A review of recent hypertension trials published in the Journal of the American College of Cardiology (2005;45:813-27) referred to meta-analysis of hypertension trials. These meta-analysis were done prior to the reporting of the findings of the ASCOT hypertension trial. The meta-analysis were dominated by the findings of the large ALLHAT trial. This meta-analysis found a non-significant trend towards less fatal and fatal myocardial infarction with ACE-inhibitor based therapy compared to beta-blocker/thiazide diuretic therapy. Conversely, the meta-analysis also found a non-significant trend of less stroke with a beta-blocker/thiazide based therapy compared with an ACE-inhibitor based therapy.

Undoubtedly, debate will continue, and some of the findings may be incorporated into guidelines. Until this occurs, the following conclusions may be worth considering:

• In low risk patients treatment with thiazides and beta-blockers as first line agents seems to be appropriate.
• In higher risk patients (multiple risk factors, LVH on ECG or echo, known atherosclerotic disease), we should consider very early use of ace-inhibitors or angiotensin blockers and calcium channel blockers such as amlodipine (as in the ASCOT trial), as part of multi-agent therapy.
• Some high risk patients, such as those with previous infarction or heart failure, clearly obtain benefit from betablocker therapy. However, in the absence of strong indicators for use of beta-blockers, we may continue to wonder if beta-blockers are potentially less effective than other agents.
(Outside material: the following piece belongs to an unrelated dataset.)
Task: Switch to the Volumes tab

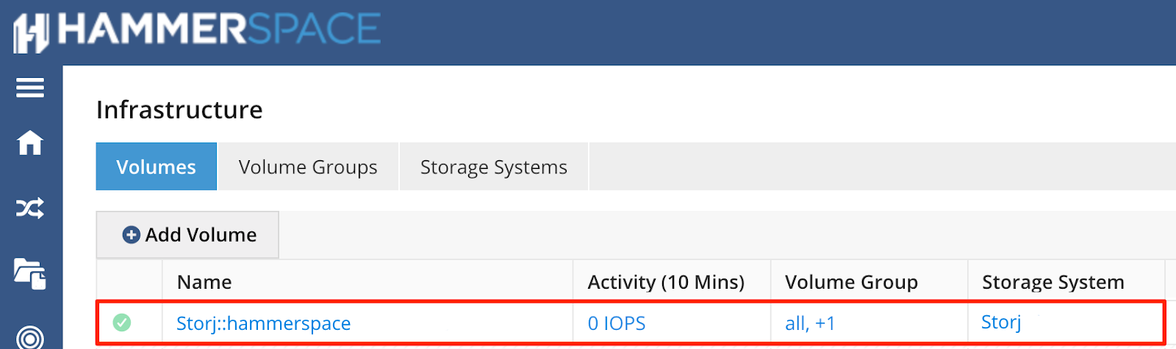Action: coord(157,167)
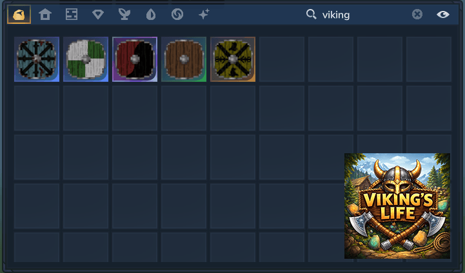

• We would like to see data on use of beta-blockers combined with agents such as ace-inhibitors compared with ace-inhibitors and other non-beta-blocker drug combinations before we would even think of abandoning beta-blocker therapy for hypertension. When high risk patients are treated with beta-blockers, we may wish to ensure concomitant usage of an ace-inhibitor (this probably occurs often anyway since multi-agent therapy is commonly required to control hypertension well).
• In those at risk of developing diabetes, one might avoid the use of thiazide diuretics, or alternatively be prepared to stop the drug if there is any evidence for impaired glucose tolerance.